The next morning was damp and dripping. “Let us pray that it will smother the fire,” Camilla said grimly as she drew on her boots. “Margali, child, let me see your hands.” She drew a harsh breath as she examined the blisters. “Here; put on some of this cream, it will harden the skin a little,” she said, and made Magda smear her hands with it before she drew on her gloves. They stood in line with the men for breakfast, bowls of thick grainy porridge, cooked with onions and other herbs. There were buckets of beer and pails of a hot grain drink. There were more comments from the men, but Magda kept her eyes down and pretended not to hear. Camilla, on the other hand, laughed and jested with the men; many of them knew and evidently respected her. She told Magda that she had served alongside them in the last border war.
As she took up her place beside Felicia on the fire-lines, a man called softly, “Hey, pretty things, what are you doing with that old battle-ax? What did they do, get hold of you before you knew what you were missing? Come over here with us and we’ll show you a good time—”
Magda ignored the comments, staring straight ahead. She had a hoe which was too short for her, and stopped to trade hoes with Felicia, who was not as tall as she was. While they were settling into place again, a man ran down the slope.
He was small and slender, with dark-red hair, wearing a cloak of orange and green. “The fire’s jumped the break up that way,” he shouted, “Don’t go up there! Get back and move the men, move up the carts, we’ve got to bring the camp back down—”
There was a stir in the ranks of men. “It’s Lord Damon,” they heard someone say, and the men hastened to do as they were told. Magda was set to piling up food supplies and blankets on a wagon, and as she handed them up to Felicia, she could see the man they had called Lord Damon, talking in low worried tones with the line bosses, drawing maps on the ground with a long stick.
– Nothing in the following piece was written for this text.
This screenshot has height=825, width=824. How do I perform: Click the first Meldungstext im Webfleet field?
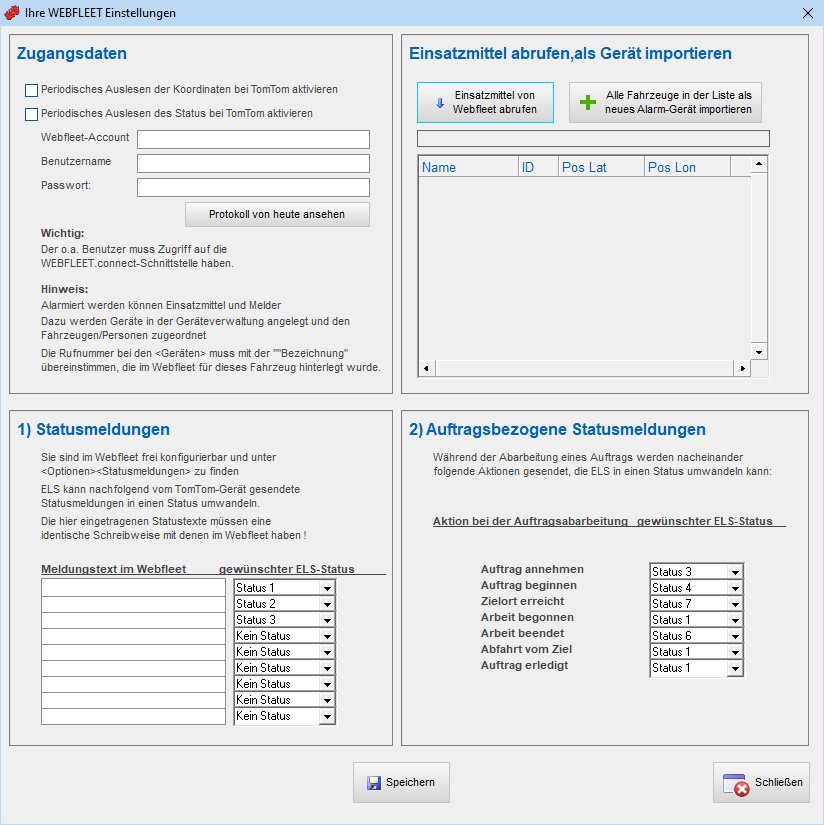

Someone handed him a mug of beer; he took a sip or two, rinsed his mouth and spat on the ground, coughing, then drained the cup and asked for another. His clothes, though fine, were filthy and rumpled as if he had slept in them on the ground like the others. His voice was hoarse with fatigue and smoke.
“Stop gawking,” Camilla told her harshly, “Go over to that other wagon and lead the horses away; carefully, now, don’t let them bolt!”
Magda started down the slope, her hand on the bridle of the near horse. The animals, smelling of fire, snorted and reared in the harness, balking and neighing, and finally Magda unknotted her sash to tie over her mount’s eyes; but the animal smelled the smoke in the cloth and reared, shying away. Magda called to Keitha to bring her apron and tied it around the animal’s head. Now it came peacefully as Magda urged it along with soft words.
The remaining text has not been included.